§ Work order: The full set of entries below should be transcribed exactly.
*** Material provided Section Begins ***
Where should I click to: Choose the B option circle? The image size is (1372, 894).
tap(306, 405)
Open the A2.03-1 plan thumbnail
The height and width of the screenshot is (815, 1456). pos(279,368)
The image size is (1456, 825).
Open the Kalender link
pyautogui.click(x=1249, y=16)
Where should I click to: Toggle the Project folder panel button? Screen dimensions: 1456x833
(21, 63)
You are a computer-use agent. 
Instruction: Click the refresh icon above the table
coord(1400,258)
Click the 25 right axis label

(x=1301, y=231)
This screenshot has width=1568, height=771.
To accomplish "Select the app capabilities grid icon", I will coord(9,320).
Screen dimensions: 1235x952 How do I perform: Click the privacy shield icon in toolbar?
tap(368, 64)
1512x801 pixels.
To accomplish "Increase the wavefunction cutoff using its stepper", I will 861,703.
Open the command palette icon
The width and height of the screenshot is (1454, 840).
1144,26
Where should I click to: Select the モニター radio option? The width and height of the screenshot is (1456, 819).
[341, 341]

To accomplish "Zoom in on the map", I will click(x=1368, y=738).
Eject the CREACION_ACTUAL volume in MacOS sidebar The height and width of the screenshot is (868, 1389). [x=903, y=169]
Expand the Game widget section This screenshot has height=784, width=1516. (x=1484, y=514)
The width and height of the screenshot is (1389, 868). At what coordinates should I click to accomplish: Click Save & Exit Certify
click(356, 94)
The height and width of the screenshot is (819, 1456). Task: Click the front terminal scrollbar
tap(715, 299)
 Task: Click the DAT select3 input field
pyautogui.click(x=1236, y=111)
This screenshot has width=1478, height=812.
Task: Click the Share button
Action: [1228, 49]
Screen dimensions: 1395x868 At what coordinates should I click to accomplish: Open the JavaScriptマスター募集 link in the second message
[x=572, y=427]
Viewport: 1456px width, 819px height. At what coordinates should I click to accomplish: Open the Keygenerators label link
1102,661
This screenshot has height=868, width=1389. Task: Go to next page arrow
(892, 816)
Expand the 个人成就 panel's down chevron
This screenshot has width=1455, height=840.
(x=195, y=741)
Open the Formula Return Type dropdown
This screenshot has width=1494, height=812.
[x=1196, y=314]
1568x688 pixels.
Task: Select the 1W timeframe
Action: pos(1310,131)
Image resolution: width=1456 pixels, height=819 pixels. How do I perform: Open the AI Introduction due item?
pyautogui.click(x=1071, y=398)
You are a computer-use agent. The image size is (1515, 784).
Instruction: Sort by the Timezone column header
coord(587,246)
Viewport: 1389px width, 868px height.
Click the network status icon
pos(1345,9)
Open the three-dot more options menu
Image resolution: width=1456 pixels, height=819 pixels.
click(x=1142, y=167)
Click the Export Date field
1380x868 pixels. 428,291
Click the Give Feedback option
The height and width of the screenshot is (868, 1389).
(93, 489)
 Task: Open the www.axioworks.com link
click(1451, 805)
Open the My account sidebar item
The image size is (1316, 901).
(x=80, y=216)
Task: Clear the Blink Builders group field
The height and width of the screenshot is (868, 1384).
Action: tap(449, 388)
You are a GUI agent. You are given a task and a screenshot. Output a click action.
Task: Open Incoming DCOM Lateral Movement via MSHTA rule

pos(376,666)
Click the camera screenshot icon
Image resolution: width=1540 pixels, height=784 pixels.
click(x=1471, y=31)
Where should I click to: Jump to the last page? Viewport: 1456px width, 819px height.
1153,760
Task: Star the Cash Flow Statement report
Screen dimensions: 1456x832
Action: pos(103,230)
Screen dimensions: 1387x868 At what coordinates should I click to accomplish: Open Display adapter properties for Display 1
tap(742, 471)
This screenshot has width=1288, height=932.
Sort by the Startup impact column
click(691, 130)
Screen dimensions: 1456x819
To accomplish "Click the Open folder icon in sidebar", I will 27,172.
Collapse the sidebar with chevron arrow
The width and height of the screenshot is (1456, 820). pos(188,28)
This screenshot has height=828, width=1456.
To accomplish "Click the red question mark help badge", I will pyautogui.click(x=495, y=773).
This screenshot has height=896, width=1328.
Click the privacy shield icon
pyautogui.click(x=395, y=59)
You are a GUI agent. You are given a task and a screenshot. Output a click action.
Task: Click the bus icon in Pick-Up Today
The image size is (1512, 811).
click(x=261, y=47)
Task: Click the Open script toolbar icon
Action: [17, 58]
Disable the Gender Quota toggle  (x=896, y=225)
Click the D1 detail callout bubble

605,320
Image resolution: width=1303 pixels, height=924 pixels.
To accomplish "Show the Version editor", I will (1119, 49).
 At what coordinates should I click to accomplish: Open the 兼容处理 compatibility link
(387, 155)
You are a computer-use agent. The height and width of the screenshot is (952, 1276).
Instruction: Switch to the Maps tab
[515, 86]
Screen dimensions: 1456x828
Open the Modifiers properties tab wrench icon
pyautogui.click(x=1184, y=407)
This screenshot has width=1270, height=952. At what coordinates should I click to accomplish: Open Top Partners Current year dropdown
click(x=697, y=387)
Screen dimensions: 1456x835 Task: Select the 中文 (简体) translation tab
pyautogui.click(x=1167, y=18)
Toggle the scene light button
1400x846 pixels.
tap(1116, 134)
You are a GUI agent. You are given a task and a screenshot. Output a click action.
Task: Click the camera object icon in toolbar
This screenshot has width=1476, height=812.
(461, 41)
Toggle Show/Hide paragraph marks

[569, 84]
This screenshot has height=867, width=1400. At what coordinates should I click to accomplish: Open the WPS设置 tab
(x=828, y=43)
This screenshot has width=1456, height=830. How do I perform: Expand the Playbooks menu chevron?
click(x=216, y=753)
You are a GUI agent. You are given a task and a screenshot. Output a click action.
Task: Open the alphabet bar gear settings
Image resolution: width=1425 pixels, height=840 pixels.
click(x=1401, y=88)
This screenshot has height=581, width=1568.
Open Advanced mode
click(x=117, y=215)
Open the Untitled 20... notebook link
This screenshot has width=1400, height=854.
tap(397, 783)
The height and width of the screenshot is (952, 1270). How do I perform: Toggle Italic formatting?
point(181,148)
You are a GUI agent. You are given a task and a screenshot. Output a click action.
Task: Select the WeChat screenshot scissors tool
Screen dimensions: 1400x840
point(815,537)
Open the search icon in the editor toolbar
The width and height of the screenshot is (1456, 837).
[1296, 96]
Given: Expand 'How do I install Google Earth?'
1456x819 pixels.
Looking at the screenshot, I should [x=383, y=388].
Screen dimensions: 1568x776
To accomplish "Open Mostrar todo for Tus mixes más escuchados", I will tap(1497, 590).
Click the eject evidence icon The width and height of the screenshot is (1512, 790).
*** Material provided Section Ends ***
§ Written answer:
Where should I click to: Choose the B option circle? The image size is (1372, 894).
tap(306, 405)
Open the A2.03-1 plan thumbnail
The height and width of the screenshot is (815, 1456). pos(279,368)
The image size is (1456, 825).
Open the Kalender link
pyautogui.click(x=1249, y=16)
Where should I click to: Toggle the Project folder panel button? Screen dimensions: 1456x833
(21, 63)
You are a computer-use agent. 
Instruction: Click the refresh icon above the table
coord(1400,258)
Click the 25 right axis label

(x=1301, y=231)
This screenshot has width=1568, height=771.
To accomplish "Select the app capabilities grid icon", I will coord(9,320).
Screen dimensions: 1235x952 How do I perform: Click the privacy shield icon in toolbar?
tap(368, 64)
1512x801 pixels.
To accomplish "Increase the wavefunction cutoff using its stepper", I will 861,703.
Open the command palette icon
The width and height of the screenshot is (1454, 840).
1144,26
Where should I click to: Select the モニター radio option? The width and height of the screenshot is (1456, 819).
[341, 341]

To accomplish "Zoom in on the map", I will click(x=1368, y=738).
Eject the CREACION_ACTUAL volume in MacOS sidebar The height and width of the screenshot is (868, 1389). [x=903, y=169]
Expand the Game widget section This screenshot has height=784, width=1516. (x=1484, y=514)
The width and height of the screenshot is (1389, 868). At what coordinates should I click to accomplish: Click Save & Exit Certify
click(356, 94)
The height and width of the screenshot is (819, 1456). Task: Click the front terminal scrollbar
tap(715, 299)
 Task: Click the DAT select3 input field
pyautogui.click(x=1236, y=111)
This screenshot has width=1478, height=812.
Task: Click the Share button
Action: [1228, 49]
Screen dimensions: 1395x868 At what coordinates should I click to accomplish: Open the JavaScriptマスター募集 link in the second message
[x=572, y=427]
Viewport: 1456px width, 819px height. At what coordinates should I click to accomplish: Open the Keygenerators label link
1102,661
This screenshot has height=868, width=1389. Task: Go to next page arrow
(892, 816)
Expand the 个人成就 panel's down chevron
This screenshot has width=1455, height=840.
(x=195, y=741)
Open the Formula Return Type dropdown
This screenshot has width=1494, height=812.
[x=1196, y=314]
1568x688 pixels.
Task: Select the 1W timeframe
Action: pos(1310,131)
Image resolution: width=1456 pixels, height=819 pixels. How do I perform: Open the AI Introduction due item?
pyautogui.click(x=1071, y=398)
You are a computer-use agent. The image size is (1515, 784).
Instruction: Sort by the Timezone column header
coord(587,246)
Viewport: 1389px width, 868px height.
Click the network status icon
pos(1345,9)
Open the three-dot more options menu
Image resolution: width=1456 pixels, height=819 pixels.
click(x=1142, y=167)
Click the Export Date field
1380x868 pixels. 428,291
Click the Give Feedback option
The height and width of the screenshot is (868, 1389).
(93, 489)
 Task: Open the www.axioworks.com link
click(1451, 805)
Open the My account sidebar item
The image size is (1316, 901).
(x=80, y=216)
Task: Clear the Blink Builders group field
The height and width of the screenshot is (868, 1384).
Action: tap(449, 388)
You are a GUI agent. You are given a task and a screenshot. Output a click action.
Task: Open Incoming DCOM Lateral Movement via MSHTA rule

pos(376,666)
Click the camera screenshot icon
Image resolution: width=1540 pixels, height=784 pixels.
click(x=1471, y=31)
Where should I click to: Jump to the last page? Viewport: 1456px width, 819px height.
1153,760
Task: Star the Cash Flow Statement report
Screen dimensions: 1456x832
Action: pos(103,230)
Screen dimensions: 1387x868 At what coordinates should I click to accomplish: Open Display adapter properties for Display 1
tap(742, 471)
This screenshot has width=1288, height=932.
Sort by the Startup impact column
click(691, 130)
Screen dimensions: 1456x819
To accomplish "Click the Open folder icon in sidebar", I will 27,172.
Collapse the sidebar with chevron arrow
The width and height of the screenshot is (1456, 820). pos(188,28)
This screenshot has height=828, width=1456.
To accomplish "Click the red question mark help badge", I will pyautogui.click(x=495, y=773).
This screenshot has height=896, width=1328.
Click the privacy shield icon
pyautogui.click(x=395, y=59)
You are a GUI agent. You are given a task and a screenshot. Output a click action.
Task: Click the bus icon in Pick-Up Today
The image size is (1512, 811).
click(x=261, y=47)
Task: Click the Open script toolbar icon
Action: [17, 58]
Disable the Gender Quota toggle  (x=896, y=225)
Click the D1 detail callout bubble

605,320
Image resolution: width=1303 pixels, height=924 pixels.
To accomplish "Show the Version editor", I will (1119, 49).
 At what coordinates should I click to accomplish: Open the 兼容处理 compatibility link
(387, 155)
You are a computer-use agent. The height and width of the screenshot is (952, 1276).
Instruction: Switch to the Maps tab
[515, 86]
Screen dimensions: 1456x828
Open the Modifiers properties tab wrench icon
pyautogui.click(x=1184, y=407)
This screenshot has width=1270, height=952. At what coordinates should I click to accomplish: Open Top Partners Current year dropdown
click(x=697, y=387)
Screen dimensions: 1456x835 Task: Select the 中文 (简体) translation tab
pyautogui.click(x=1167, y=18)
Toggle the scene light button
1400x846 pixels.
tap(1116, 134)
You are a GUI agent. You are given a task and a screenshot. Output a click action.
Task: Click the camera object icon in toolbar
This screenshot has width=1476, height=812.
(461, 41)
Toggle Show/Hide paragraph marks

[569, 84]
This screenshot has height=867, width=1400. At what coordinates should I click to accomplish: Open the WPS设置 tab
(x=828, y=43)
This screenshot has width=1456, height=830. How do I perform: Expand the Playbooks menu chevron?
click(x=216, y=753)
You are a GUI agent. You are given a task and a screenshot. Output a click action.
Task: Open the alphabet bar gear settings
Image resolution: width=1425 pixels, height=840 pixels.
click(x=1401, y=88)
This screenshot has height=581, width=1568.
Open Advanced mode
click(x=117, y=215)
Open the Untitled 20... notebook link
This screenshot has width=1400, height=854.
tap(397, 783)
The height and width of the screenshot is (952, 1270). How do I perform: Toggle Italic formatting?
point(181,148)
You are a GUI agent. You are given a task and a screenshot. Output a click action.
Task: Select the WeChat screenshot scissors tool
Screen dimensions: 1400x840
point(815,537)
Open the search icon in the editor toolbar
The width and height of the screenshot is (1456, 837).
[1296, 96]
Given: Expand 'How do I install Google Earth?'
1456x819 pixels.
Looking at the screenshot, I should [x=383, y=388].
Screen dimensions: 1568x776
To accomplish "Open Mostrar todo for Tus mixes más escuchados", I will tap(1497, 590).
Click the eject evidence icon The width and height of the screenshot is (1512, 790).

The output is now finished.